Viya Nsumbu, founder and director at VMN Communications: "For mission-driven brands and organisations, GEO is a frenemy. It offers opportunities, but it also poses a structural threat.

"If LLMs are trained on outlets that dominate reach, mission-led organisations face a double bind. They already struggle to cut through; their absence in the sources GEO prioritises risks writing them out of the future altogether.

"This is not just about visibility. It is about influence. As AI systems scale, the gap between those with the resources to dominate narratives and those driving genuine impact will widen. The language of ‘purpose’ is already being co-opted by industries that cause harm. If GEO continues to learn from them, it will reinforce their framing and further marginalise authentic voices.

"The reality is that generative AI is here to stay, and as it continues to reshape search, GEO is mission critical. Organisations working for societal good need strategies that make their values and evidence visible, credible, and consistently present in the sources shaping tomorrow’s AI outputs. Otherwise, ‘purpose’ will not be defined by those building solutions, but by those accelerating the problems."

Foe

GEO is a by-product, not the point

Alex Warren, associate director at Wildfire: “All the latest studies show that web mentions are now the most influential factor in GEO. So it’s no surprise that PR agencies are suddenly rushing to rebrand themselves as ‘GEO specialists’.

“But, for me, we’ve been here before. In the early 2010s, PR was pulled into the murky world of SEO link building, where coverage was valued less for its audience and more for the hyperlink it carried. The focus shifted from communicating with people to serving algorithms. The result was a wave of low-quality, short-term tactics that damaged the industry’s credibility.

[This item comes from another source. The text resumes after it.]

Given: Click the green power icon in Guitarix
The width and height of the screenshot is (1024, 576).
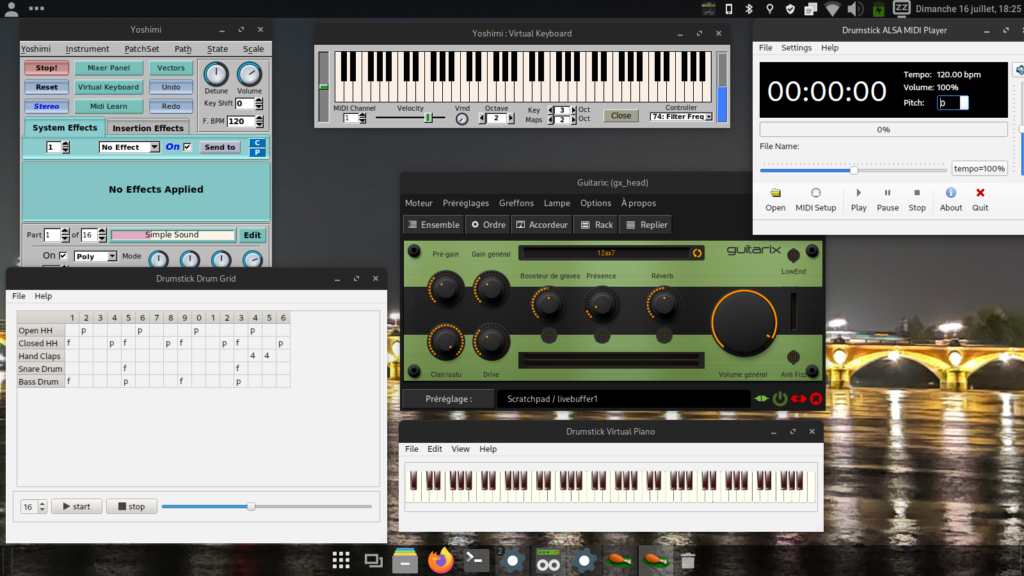Looking at the screenshot, I should coord(780,399).
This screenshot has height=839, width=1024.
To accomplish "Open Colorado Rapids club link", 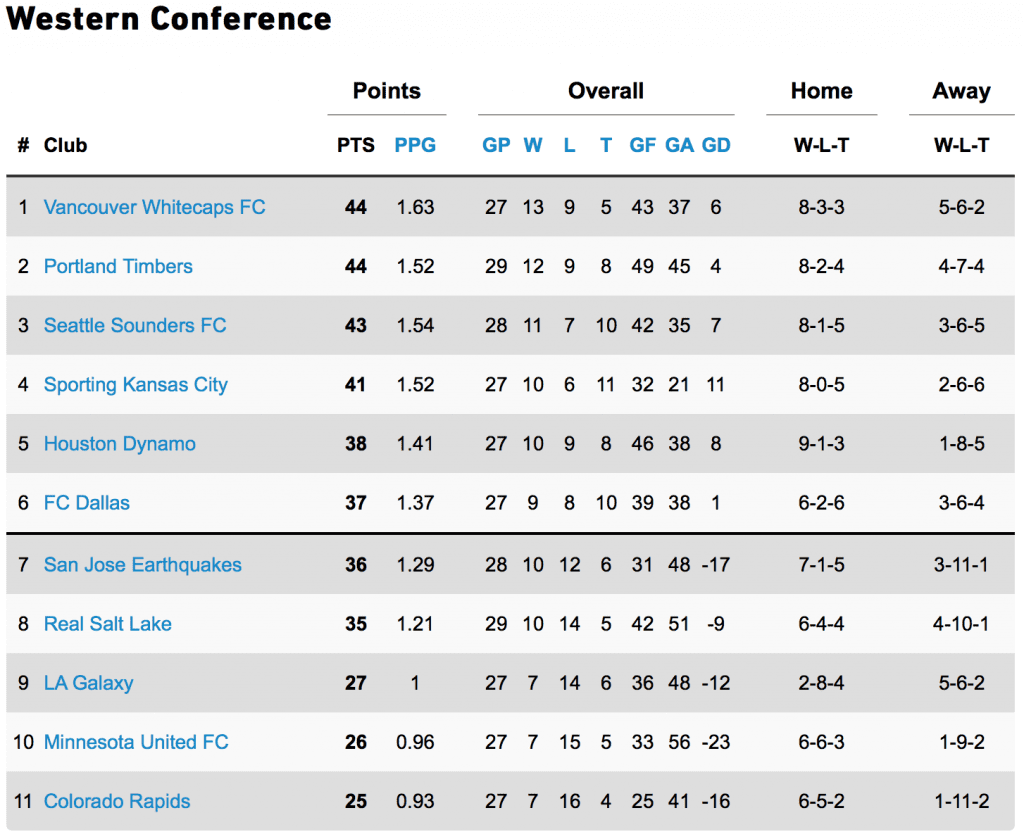I will [117, 801].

“Treating GEO as the core purpose of PR risks repeating the same mistake: reducing a discipline built on trust and influence into a temporary hack to please Google.

“GEO isn’t going away, and as PR professionals we should care about visibility. Mentions are a valid measure of impact. But our job isn’t to game the system — it’s to communicate clearly with our actual audience. Done properly, GEO visibility should be the outcome of strong PR, not its primary goal."

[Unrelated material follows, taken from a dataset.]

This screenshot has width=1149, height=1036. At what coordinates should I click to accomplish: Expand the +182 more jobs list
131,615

Ignore overblown statements

Colin Cather, director and co-owner at Bottle PR: "There’s more heat than light right now. LLM use is tiny, and its ‘search-like’ uses are smaller still. 

"The frantic and overblown statements about what works for brand visibility and traffic are based on teeny-tiny experiments. We should all be experimenting, but so much of the evidence I see is applying SEO thinking to something that: isn’t a search engine even though they do retrieve from the internet and web content; isn't being used like a search engine; is continuously learning, even though some biases, preferences and habits were established in their training and behaves differently, with each model (ChatGPT vs Anthropic etc).

“We’re digital PR through and through, and our SEO team has always informed our findability tactics. We’ll keep learning and experimenting ourselves with the way AI LLMs play a role in brand-marketing. But the GEO thinking is premature, and coming from the wrong (SEO) toolkit.

“The bigger picture for marketers is that LLMs, just like Google, want to fetch what real people are looking for. So, create fresh, human insights and stories, and work to earn editorial authority, and social proof, so that people (and Google, and LLMs) will trust and respect the sources.”